━━━━━ Provided entries ━━━━━

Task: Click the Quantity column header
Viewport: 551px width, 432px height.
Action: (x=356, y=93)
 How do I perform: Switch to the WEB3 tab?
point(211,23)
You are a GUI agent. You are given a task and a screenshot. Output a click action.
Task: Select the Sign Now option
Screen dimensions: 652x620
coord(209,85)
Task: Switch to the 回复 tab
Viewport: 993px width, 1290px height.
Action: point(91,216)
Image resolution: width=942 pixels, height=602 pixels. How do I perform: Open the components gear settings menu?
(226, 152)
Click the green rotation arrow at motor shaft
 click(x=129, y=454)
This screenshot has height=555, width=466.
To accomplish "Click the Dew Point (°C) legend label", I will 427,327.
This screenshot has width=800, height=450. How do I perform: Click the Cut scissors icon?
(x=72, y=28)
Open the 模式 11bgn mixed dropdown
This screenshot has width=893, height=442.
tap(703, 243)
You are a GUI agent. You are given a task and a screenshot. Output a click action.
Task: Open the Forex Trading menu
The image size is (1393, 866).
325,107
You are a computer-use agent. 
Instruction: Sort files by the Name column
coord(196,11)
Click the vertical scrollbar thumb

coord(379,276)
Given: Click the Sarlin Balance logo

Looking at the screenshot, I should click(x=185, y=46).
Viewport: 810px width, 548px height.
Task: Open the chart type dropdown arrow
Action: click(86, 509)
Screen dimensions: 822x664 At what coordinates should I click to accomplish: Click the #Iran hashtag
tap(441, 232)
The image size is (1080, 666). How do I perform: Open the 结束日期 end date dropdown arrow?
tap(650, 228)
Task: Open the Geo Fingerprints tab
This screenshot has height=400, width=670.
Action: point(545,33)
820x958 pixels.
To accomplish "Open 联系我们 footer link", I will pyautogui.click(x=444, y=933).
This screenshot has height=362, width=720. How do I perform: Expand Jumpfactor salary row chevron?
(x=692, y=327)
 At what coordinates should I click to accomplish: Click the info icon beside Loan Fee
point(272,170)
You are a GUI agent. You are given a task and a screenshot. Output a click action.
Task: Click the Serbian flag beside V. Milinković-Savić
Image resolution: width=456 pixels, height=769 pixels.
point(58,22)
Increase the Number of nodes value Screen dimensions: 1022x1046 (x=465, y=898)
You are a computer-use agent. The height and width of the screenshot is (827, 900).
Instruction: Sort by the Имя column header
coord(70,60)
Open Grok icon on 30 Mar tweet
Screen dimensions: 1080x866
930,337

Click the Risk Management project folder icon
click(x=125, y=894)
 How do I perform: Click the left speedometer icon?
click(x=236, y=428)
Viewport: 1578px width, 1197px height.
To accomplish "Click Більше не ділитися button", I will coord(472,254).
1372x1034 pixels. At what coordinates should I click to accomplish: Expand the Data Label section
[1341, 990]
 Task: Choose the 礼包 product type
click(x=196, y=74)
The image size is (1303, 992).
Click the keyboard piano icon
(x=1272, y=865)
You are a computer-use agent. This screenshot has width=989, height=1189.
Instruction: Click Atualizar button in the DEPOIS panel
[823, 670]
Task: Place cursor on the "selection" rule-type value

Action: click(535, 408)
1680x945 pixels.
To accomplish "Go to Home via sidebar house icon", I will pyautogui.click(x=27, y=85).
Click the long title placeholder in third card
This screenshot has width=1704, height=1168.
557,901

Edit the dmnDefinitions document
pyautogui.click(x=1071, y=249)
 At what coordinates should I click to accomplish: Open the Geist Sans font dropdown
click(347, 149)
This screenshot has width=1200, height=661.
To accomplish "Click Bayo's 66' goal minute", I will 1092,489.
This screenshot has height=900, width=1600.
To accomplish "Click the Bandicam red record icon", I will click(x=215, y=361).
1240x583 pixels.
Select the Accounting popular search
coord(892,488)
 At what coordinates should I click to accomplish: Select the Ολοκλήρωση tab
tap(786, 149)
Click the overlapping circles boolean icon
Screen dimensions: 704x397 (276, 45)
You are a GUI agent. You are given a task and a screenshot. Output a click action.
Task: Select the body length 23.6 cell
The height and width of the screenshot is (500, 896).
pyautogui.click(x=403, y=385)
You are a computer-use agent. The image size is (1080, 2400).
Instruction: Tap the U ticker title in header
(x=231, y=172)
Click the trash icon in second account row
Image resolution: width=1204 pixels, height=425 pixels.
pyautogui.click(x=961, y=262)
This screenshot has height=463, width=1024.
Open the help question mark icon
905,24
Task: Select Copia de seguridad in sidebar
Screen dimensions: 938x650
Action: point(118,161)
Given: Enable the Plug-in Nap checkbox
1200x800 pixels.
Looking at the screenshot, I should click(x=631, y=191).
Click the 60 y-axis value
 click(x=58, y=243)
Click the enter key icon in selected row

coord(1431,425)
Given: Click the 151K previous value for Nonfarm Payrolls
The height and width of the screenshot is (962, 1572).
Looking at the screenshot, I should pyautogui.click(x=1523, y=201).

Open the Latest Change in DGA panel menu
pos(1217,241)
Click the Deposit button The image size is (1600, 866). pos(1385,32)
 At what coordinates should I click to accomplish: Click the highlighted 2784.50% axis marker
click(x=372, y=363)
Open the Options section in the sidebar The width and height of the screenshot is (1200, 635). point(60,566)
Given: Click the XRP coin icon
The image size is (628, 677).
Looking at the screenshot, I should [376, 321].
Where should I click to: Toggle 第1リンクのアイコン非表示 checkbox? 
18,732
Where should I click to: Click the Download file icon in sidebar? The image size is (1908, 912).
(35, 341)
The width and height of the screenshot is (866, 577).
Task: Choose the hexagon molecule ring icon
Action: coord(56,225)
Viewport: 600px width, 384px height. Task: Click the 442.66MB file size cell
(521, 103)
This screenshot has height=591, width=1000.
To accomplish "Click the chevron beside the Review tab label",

━━━━━

What to do: From the records given above, copy all lines containing "will".

Output below:
To accomplish "Click the Dew Point (°C) legend label", I will 427,327.
To accomplish "Open 联系我们 footer link", I will pyautogui.click(x=444, y=933).
To accomplish "Click Більше не ділитися button", I will coord(472,254).
To accomplish "Go to Home via sidebar house icon", I will pyautogui.click(x=27, y=85).
To accomplish "Click Bayo's 66' goal minute", I will 1092,489.
To accomplish "Click the Bandicam red record icon", I will click(x=215, y=361).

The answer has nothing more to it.